Your task: Every record below should appear in your answer, copied exactly.

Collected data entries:
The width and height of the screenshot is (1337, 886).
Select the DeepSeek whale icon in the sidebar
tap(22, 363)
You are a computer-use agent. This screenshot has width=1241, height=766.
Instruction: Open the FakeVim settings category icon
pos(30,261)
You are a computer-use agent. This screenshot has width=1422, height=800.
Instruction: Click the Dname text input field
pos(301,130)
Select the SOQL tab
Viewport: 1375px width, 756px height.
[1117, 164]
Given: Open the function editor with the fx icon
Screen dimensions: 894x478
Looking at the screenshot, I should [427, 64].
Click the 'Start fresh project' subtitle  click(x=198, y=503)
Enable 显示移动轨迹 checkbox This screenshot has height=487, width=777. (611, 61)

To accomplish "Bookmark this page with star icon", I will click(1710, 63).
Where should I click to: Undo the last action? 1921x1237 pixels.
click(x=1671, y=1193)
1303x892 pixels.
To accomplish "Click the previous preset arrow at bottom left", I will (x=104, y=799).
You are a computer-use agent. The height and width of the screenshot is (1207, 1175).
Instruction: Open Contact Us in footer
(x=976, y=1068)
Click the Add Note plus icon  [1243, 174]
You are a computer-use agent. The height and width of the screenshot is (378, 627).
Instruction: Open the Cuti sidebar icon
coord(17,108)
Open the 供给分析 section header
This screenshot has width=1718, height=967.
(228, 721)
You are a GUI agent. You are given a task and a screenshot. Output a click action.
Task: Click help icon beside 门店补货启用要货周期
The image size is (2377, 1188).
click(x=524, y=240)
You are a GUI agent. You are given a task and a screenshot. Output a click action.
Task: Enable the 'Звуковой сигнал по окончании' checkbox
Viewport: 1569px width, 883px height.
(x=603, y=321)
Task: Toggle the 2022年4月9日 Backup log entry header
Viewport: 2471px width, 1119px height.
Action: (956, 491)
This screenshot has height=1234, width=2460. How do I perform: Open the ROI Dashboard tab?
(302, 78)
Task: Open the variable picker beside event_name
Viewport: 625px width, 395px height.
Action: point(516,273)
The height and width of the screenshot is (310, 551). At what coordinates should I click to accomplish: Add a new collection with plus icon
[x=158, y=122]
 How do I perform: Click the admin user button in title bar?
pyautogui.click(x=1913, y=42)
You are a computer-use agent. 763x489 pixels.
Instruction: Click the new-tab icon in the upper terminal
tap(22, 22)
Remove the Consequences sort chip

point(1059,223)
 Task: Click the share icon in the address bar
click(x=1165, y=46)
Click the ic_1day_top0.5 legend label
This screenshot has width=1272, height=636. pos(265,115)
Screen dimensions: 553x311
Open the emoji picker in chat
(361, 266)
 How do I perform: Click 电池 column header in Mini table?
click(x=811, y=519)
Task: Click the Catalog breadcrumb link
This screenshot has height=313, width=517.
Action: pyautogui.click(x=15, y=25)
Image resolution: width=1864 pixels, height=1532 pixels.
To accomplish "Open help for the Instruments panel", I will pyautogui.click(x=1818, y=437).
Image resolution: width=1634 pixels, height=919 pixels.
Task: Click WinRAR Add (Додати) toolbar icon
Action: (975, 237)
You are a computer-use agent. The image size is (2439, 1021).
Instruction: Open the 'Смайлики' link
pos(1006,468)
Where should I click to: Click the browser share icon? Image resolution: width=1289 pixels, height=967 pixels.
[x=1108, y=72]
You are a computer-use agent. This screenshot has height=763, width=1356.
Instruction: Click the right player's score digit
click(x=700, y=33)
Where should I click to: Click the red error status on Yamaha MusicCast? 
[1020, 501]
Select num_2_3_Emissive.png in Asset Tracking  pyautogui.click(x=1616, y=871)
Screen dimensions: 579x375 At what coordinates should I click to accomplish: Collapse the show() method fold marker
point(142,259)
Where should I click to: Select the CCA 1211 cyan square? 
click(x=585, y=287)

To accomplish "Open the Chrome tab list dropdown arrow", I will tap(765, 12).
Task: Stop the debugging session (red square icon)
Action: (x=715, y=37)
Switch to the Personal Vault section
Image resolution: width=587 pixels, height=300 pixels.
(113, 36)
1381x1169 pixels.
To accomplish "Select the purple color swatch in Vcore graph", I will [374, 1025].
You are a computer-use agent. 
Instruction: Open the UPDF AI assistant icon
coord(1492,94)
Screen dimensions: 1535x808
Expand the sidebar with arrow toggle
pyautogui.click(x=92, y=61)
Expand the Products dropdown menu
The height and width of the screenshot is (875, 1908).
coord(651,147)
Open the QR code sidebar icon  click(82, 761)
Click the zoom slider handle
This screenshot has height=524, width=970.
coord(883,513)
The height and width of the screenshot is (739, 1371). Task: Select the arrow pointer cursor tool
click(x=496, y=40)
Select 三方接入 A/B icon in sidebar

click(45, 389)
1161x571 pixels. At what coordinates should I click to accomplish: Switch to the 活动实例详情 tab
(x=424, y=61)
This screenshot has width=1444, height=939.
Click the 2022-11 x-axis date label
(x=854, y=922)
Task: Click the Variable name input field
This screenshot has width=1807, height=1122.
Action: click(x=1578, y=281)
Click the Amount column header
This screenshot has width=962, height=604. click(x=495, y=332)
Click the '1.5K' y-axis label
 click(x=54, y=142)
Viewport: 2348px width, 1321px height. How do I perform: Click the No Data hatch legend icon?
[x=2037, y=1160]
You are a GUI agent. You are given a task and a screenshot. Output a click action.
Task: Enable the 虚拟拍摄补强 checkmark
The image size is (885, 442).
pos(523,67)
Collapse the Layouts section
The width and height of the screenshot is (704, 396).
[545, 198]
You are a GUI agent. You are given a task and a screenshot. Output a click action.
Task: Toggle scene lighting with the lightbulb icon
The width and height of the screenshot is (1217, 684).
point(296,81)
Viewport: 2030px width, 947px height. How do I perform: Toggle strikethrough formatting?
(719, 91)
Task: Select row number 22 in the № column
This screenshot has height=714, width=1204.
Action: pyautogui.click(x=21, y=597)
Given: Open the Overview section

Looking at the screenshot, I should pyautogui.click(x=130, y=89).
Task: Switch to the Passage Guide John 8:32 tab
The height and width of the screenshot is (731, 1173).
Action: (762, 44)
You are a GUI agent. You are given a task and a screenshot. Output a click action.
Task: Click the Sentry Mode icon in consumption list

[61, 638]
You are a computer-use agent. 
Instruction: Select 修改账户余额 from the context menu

Exercise solution:
The width and height of the screenshot is (1337, 886).
Select the DeepSeek whale icon in the sidebar
tap(22, 363)
You are a computer-use agent. This screenshot has width=1241, height=766.
Instruction: Open the FakeVim settings category icon
pos(30,261)
You are a computer-use agent. This screenshot has width=1422, height=800.
Instruction: Click the Dname text input field
pos(301,130)
Select the SOQL tab
Viewport: 1375px width, 756px height.
[1117, 164]
Given: Open the function editor with the fx icon
Screen dimensions: 894x478
Looking at the screenshot, I should [427, 64].
Click the 'Start fresh project' subtitle  click(x=198, y=503)
Enable 显示移动轨迹 checkbox This screenshot has height=487, width=777. (611, 61)

To accomplish "Bookmark this page with star icon", I will click(1710, 63).
Where should I click to: Undo the last action? 1921x1237 pixels.
click(x=1671, y=1193)
1303x892 pixels.
To accomplish "Click the previous preset arrow at bottom left", I will (x=104, y=799).
You are a computer-use agent. The height and width of the screenshot is (1207, 1175).
Instruction: Open Contact Us in footer
(x=976, y=1068)
Click the Add Note plus icon  [1243, 174]
You are a computer-use agent. The height and width of the screenshot is (378, 627).
Instruction: Open the Cuti sidebar icon
coord(17,108)
Open the 供给分析 section header
This screenshot has width=1718, height=967.
(228, 721)
You are a GUI agent. You are given a task and a screenshot. Output a click action.
Task: Click help icon beside 门店补货启用要货周期
The image size is (2377, 1188).
click(x=524, y=240)
You are a GUI agent. You are given a task and a screenshot. Output a click action.
Task: Enable the 'Звуковой сигнал по окончании' checkbox
Viewport: 1569px width, 883px height.
(x=603, y=321)
Task: Toggle the 2022年4月9日 Backup log entry header
Viewport: 2471px width, 1119px height.
Action: (956, 491)
This screenshot has height=1234, width=2460. How do I perform: Open the ROI Dashboard tab?
(302, 78)
Task: Open the variable picker beside event_name
Viewport: 625px width, 395px height.
Action: point(516,273)
The height and width of the screenshot is (310, 551). At what coordinates should I click to accomplish: Add a new collection with plus icon
[x=158, y=122]
 How do I perform: Click the admin user button in title bar?
pyautogui.click(x=1913, y=42)
You are a computer-use agent. 763x489 pixels.
Instruction: Click the new-tab icon in the upper terminal
tap(22, 22)
Remove the Consequences sort chip

point(1059,223)
 Task: Click the share icon in the address bar
click(x=1165, y=46)
Click the ic_1day_top0.5 legend label
This screenshot has width=1272, height=636. pos(265,115)
Screen dimensions: 553x311
Open the emoji picker in chat
(361, 266)
 How do I perform: Click 电池 column header in Mini table?
click(x=811, y=519)
Task: Click the Catalog breadcrumb link
This screenshot has height=313, width=517.
Action: pyautogui.click(x=15, y=25)
Image resolution: width=1864 pixels, height=1532 pixels.
To accomplish "Open help for the Instruments panel", I will pyautogui.click(x=1818, y=437).
Image resolution: width=1634 pixels, height=919 pixels.
Task: Click WinRAR Add (Додати) toolbar icon
Action: (975, 237)
You are a computer-use agent. The image size is (2439, 1021).
Instruction: Open the 'Смайлики' link
pos(1006,468)
Where should I click to: Click the browser share icon? Image resolution: width=1289 pixels, height=967 pixels.
[x=1108, y=72]
You are a computer-use agent. This screenshot has height=763, width=1356.
Instruction: Click the right player's score digit
click(x=700, y=33)
Where should I click to: Click the red error status on Yamaha MusicCast? 
[1020, 501]
Select num_2_3_Emissive.png in Asset Tracking  pyautogui.click(x=1616, y=871)
Screen dimensions: 579x375 At what coordinates should I click to accomplish: Collapse the show() method fold marker
point(142,259)
Where should I click to: Select the CCA 1211 cyan square? 
click(x=585, y=287)

To accomplish "Open the Chrome tab list dropdown arrow", I will tap(765, 12).
Task: Stop the debugging session (red square icon)
Action: (x=715, y=37)
Switch to the Personal Vault section
Image resolution: width=587 pixels, height=300 pixels.
(113, 36)
1381x1169 pixels.
To accomplish "Select the purple color swatch in Vcore graph", I will [374, 1025].
You are a computer-use agent. 
Instruction: Open the UPDF AI assistant icon
coord(1492,94)
Screen dimensions: 1535x808
Expand the sidebar with arrow toggle
pyautogui.click(x=92, y=61)
Expand the Products dropdown menu
The height and width of the screenshot is (875, 1908).
coord(651,147)
Open the QR code sidebar icon  click(82, 761)
Click the zoom slider handle
This screenshot has height=524, width=970.
coord(883,513)
The height and width of the screenshot is (739, 1371). Task: Select the arrow pointer cursor tool
click(x=496, y=40)
Select 三方接入 A/B icon in sidebar

click(45, 389)
1161x571 pixels. At what coordinates should I click to accomplish: Switch to the 活动实例详情 tab
(x=424, y=61)
This screenshot has width=1444, height=939.
Click the 2022-11 x-axis date label
(x=854, y=922)
Task: Click the Variable name input field
This screenshot has width=1807, height=1122.
Action: click(x=1578, y=281)
Click the Amount column header
This screenshot has width=962, height=604. click(x=495, y=332)
Click the '1.5K' y-axis label
 click(x=54, y=142)
Viewport: 2348px width, 1321px height. How do I perform: Click the No Data hatch legend icon?
[x=2037, y=1160]
You are a GUI agent. You are given a task and a screenshot. Output a click action.
Task: Enable the 虚拟拍摄补强 checkmark
The image size is (885, 442).
pos(523,67)
Collapse the Layouts section
The width and height of the screenshot is (704, 396).
[545, 198]
You are a GUI agent. You are given a task and a screenshot. Output a click action.
Task: Toggle scene lighting with the lightbulb icon
The width and height of the screenshot is (1217, 684).
point(296,81)
Viewport: 2030px width, 947px height. How do I perform: Toggle strikethrough formatting?
(719, 91)
Task: Select row number 22 in the № column
This screenshot has height=714, width=1204.
Action: pyautogui.click(x=21, y=597)
Given: Open the Overview section

Looking at the screenshot, I should pyautogui.click(x=130, y=89).
Task: Switch to the Passage Guide John 8:32 tab
The height and width of the screenshot is (731, 1173).
Action: (762, 44)
You are a GUI agent. You are given a task and a screenshot. Output a click action.
Task: Click the Sentry Mode icon in consumption list

[61, 638]
You are a computer-use agent. 
Instruction: Select 修改账户余额 from the context menu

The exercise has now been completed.